The first half of the film is innocent enough — well as innocent as a porno movie shoot can be. It’s an ode to by-the-seat-of-your-pants film making that’s somewhat charming, but just like Alfred Hitchcock’s “Psycho,” the film takes an ominous turn midway through that’s harsh, bloody, and horrifyingly effective.

One can tell that West had a ball shooting this film, and his mastery of camera movements and effects lifts the movie above the regular slasher swill Hollywood so often dishes out. “X” is clearly a B-movie, but it’s shot with the craft and care of top-tier film. West’s script is meta, but it doesn’t beat you over the head with it, and it’s also quite amusing before the bodies begin to pile up.

Mia Goth gives a surprisingly special performance as Maxine, the girlfriend of porn movie producer Wayne (Martin Henderson). Brittany Snow spices up the film as dancer Bobby-Lynne and Scott “Kid Cudi” Mescudi plays her boyfriend and porno co-star. Owen Campbell is the put-upon director of the film RJ, and Lorraine (Jenna Ortega) is his shy girl friend/helper, who comes out of her shell, while shooting the movie.

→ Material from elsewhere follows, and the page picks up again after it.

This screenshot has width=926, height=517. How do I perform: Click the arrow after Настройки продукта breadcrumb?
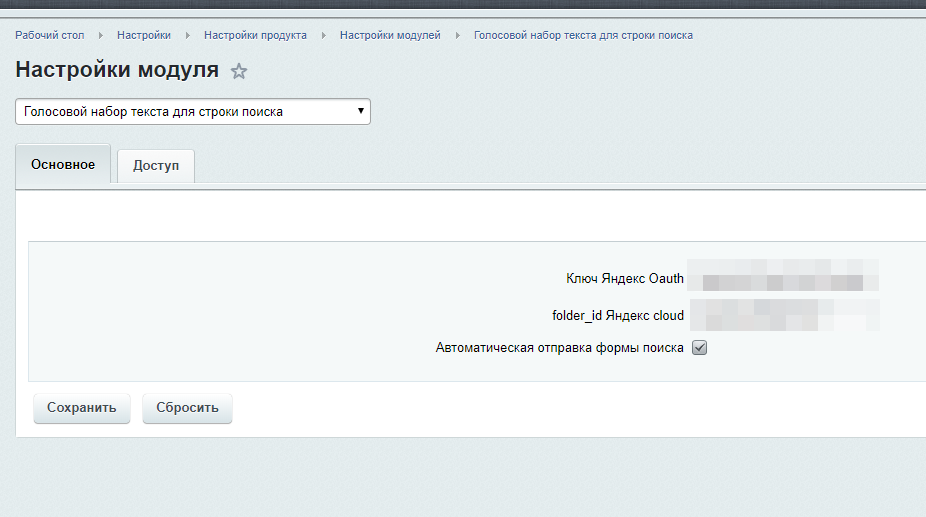click(324, 36)
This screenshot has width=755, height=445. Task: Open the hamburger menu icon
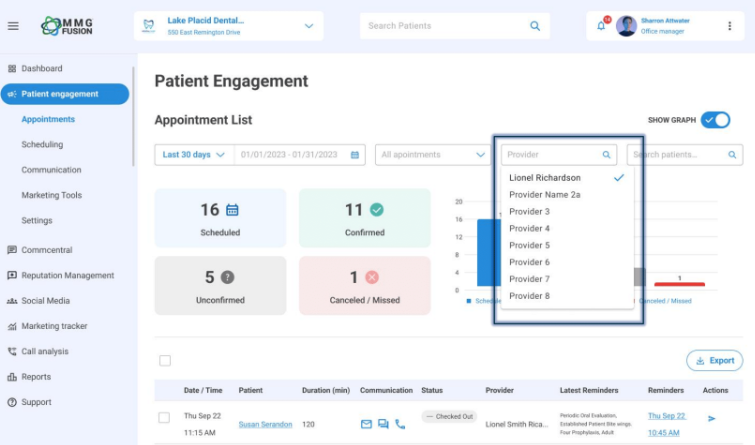[x=13, y=26]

The performers adequately play their roles, but West is clearly the key talent behind the movie that works better than it should, considering the the content.

Again while I don’t love the genre, this is a well-made and effective film by West that delves into meta commentary, but doesn’t overplay the hand like the “Scream” franchise has done.

(R) 1 hr. 45 min.
Grade: B

  New in Local Theaters

Radhe Shyam (watch trailer) / (NR) 2 hr. 20 min. / AMC Fiesta Square, Malco Pinnacle

X (watch trailer) / (R) 1 hr. 45 min. / AMC Fiesta Square, Malco Razorback, Malco Springdale

James/Kannada (watch trailer) / (NR) 2 hr. 30 min. / Malco Pinnacle

Jujutsu Kaisen 0 (watch trailer) / (NR) 2 hr. 20 min. / AMC Fiesta Square, Malco Razorback, Malco Pinnacle, Malco Towne

Bachchan Pandey (watch trailer) / (NR) 2 hr. 30 min. / AMC Fiesta Square

Umma (watch trailer) / (PG-13) 1 hr. 23 min. / AMC Fiesta Square, Malco Razorback, Malco Towne

Stand with the Ukraine: The Guide (watch trailer) / (NR) 2 hr. 7 min. / Malco Razorback

The Outfit (watch trailer) / (R) 1 hr. 45 min. / Malco Razorback

Classic Corner – Designing Woman

Lauren Bacall and Gregory Peck in Designing Woman / Metro-Goldwyn-Mayer (MGM)

Hollywood is filled with stories of films passed on by one actor or another only to become a cherished part for the one who received the role. There are also stories of performers who fought tooth and nail for a much-desired part.

The backstory to the 1957 romantic comedy “Designing Woman” features both.

The movie, which plays at 11:30 a.m. Wednesday on Turner Classic Movies, features Gregory Peck, as hard-drinking, gambling-addicted sportswriter Mike Hagen, who somehow catches the sophisticated eye of Lauren Bacall’s fashion designer Marilla Brown, despite having another girlfriend, played by Dolores Grey.

Marilla helps Peck out of a fix while covering a golf tournament in California, and despite the fact that his hangover clouds his mind enough that he mistakes her for a prostitute, the two fall in love and into a whirlwind marriage, despite the fact that their lifestyles, friends, and goals absolutely do not mix.

Hilarity ensues. Watching it, you’d think the movie was crafted for the two; however, the film, directed by Vincente Minnelli from an Oscar-winning script by George Wells was actually written as a vehicle for Jimmy Stewart and Grace Kelly.

Stewart passed on the role to work on “The Spirit of St. Louis,” Second choice Cary Grant didn’t like the fact that story hinged on the alcoholism of the male lead, allowing the script to fall into the hands of Peck.

While the movie was written as a star vehicle for Kelly, she passed on the movie and her acting career in general to marry Prince Rainier III of Monaco in the spring of 1956.

With Peck in place and Kelly out, the actor pushed for the regal Bacall, at her behest, to get the role, and their chemistry was steamy as the bickering couple whose lifestyles crashed into one another. Bacall quipped in her memoir that “Kelly got the prince, and I got the part.”

Sadly, Bacall desired the role in part to take her mind off the plight of her husband Humphrey Bogart, who was dying of cancer.

The movie is ironically funny with Peck showing a not often seen deft comedic touch, and Bacall embodying the class, style and fiery spirit that made her a star.